- _Saved entries_:

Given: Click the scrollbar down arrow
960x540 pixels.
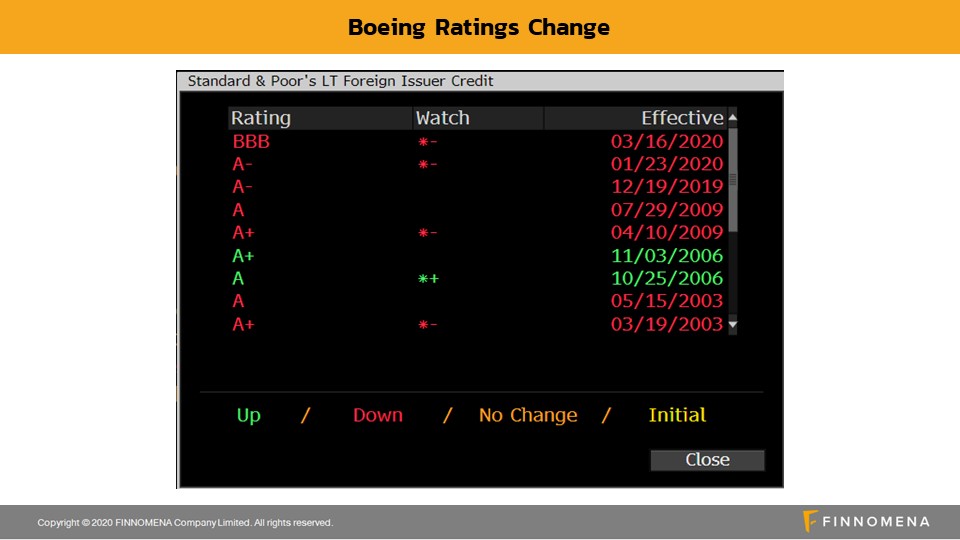Looking at the screenshot, I should tap(732, 325).
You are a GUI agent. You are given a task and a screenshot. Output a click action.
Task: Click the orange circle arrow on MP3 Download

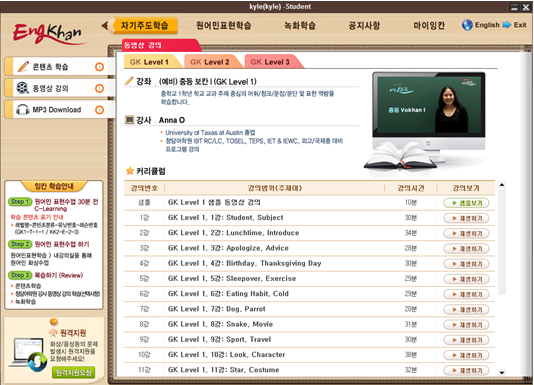click(x=99, y=110)
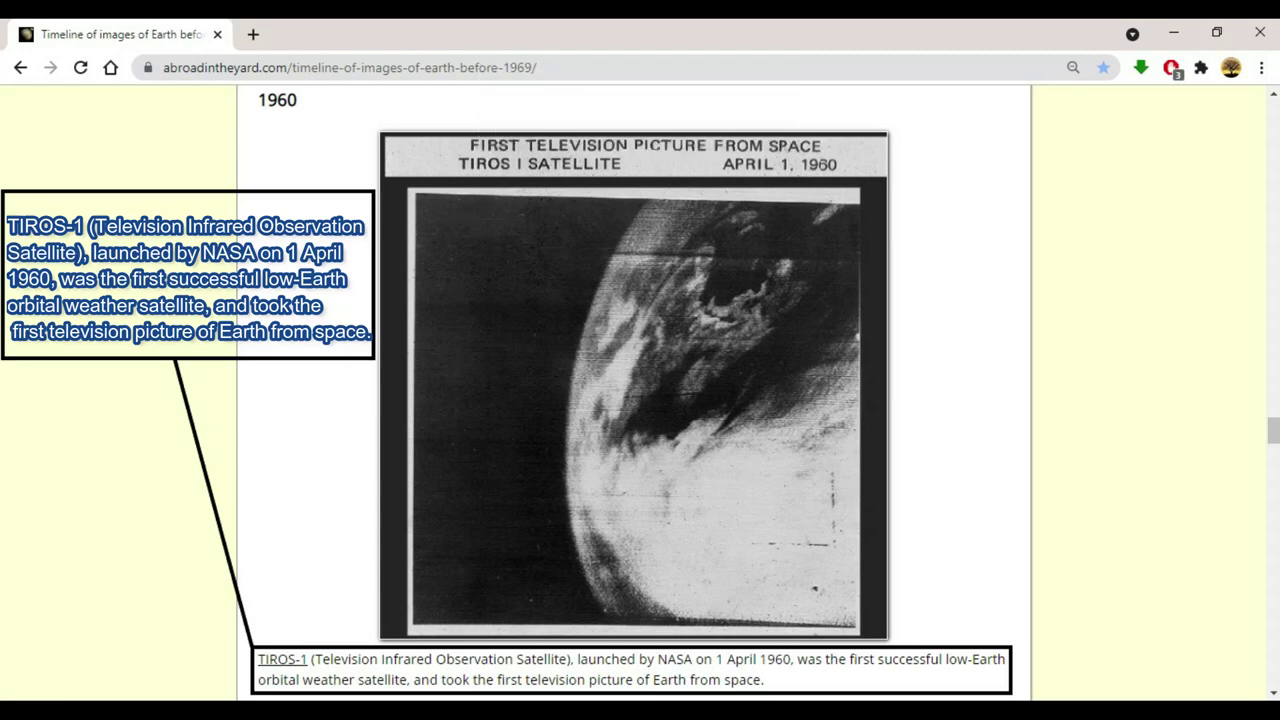Open the green download arrow extension
This screenshot has height=720, width=1280.
1141,67
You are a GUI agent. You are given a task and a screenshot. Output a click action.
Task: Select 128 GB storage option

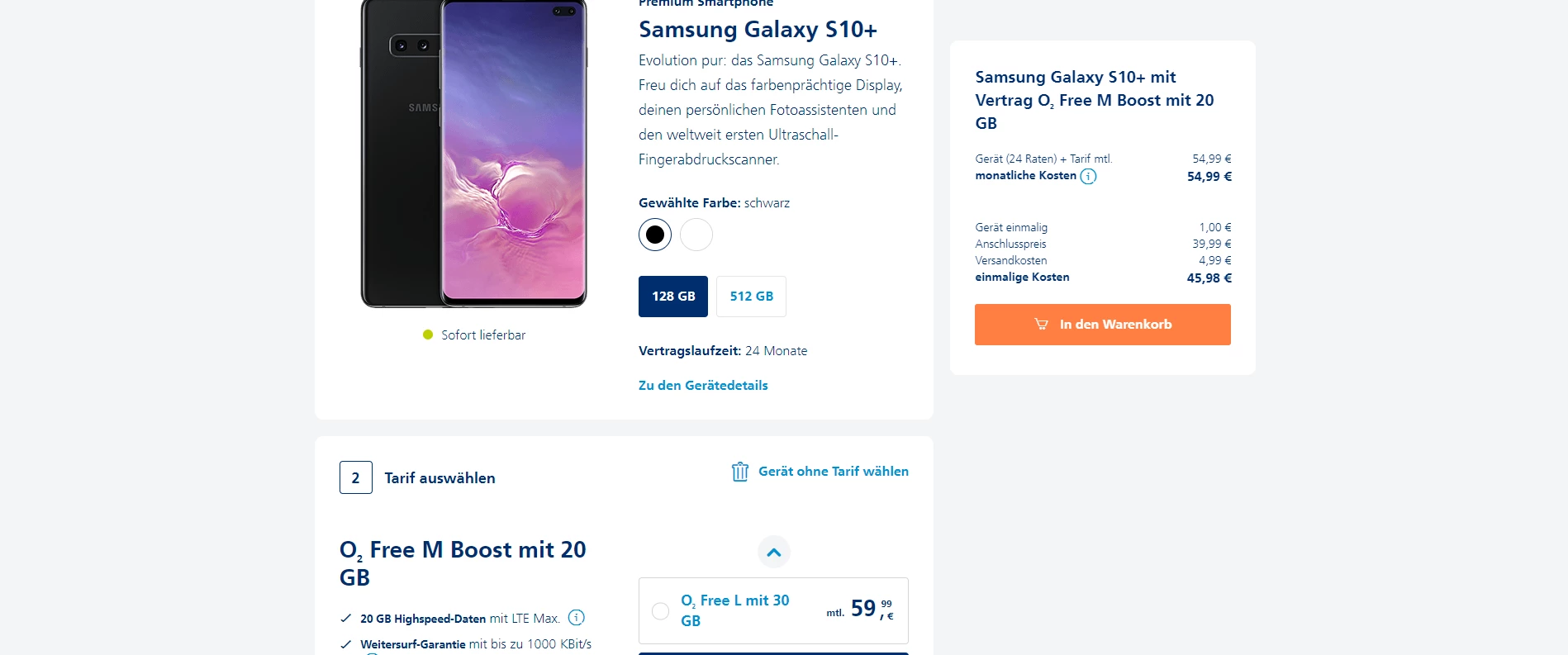tap(673, 297)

- _Work required_:
Since the copy must contain no pictures, return only the text of the records, exactly as it stands.

- _Result of this exercise_:
Given: Click the scrollbar down arrow
960x540 pixels.
Looking at the screenshot, I should tap(732, 325).
You are a GUI agent. You are given a task and a screenshot. Output a click action.
Task: Click the orange circle arrow on MP3 Download

click(x=99, y=110)
Open the green download arrow extension
This screenshot has height=720, width=1280.
1141,67
You are a GUI agent. You are given a task and a screenshot. Output a click action.
Task: Select 128 GB storage option

tap(673, 297)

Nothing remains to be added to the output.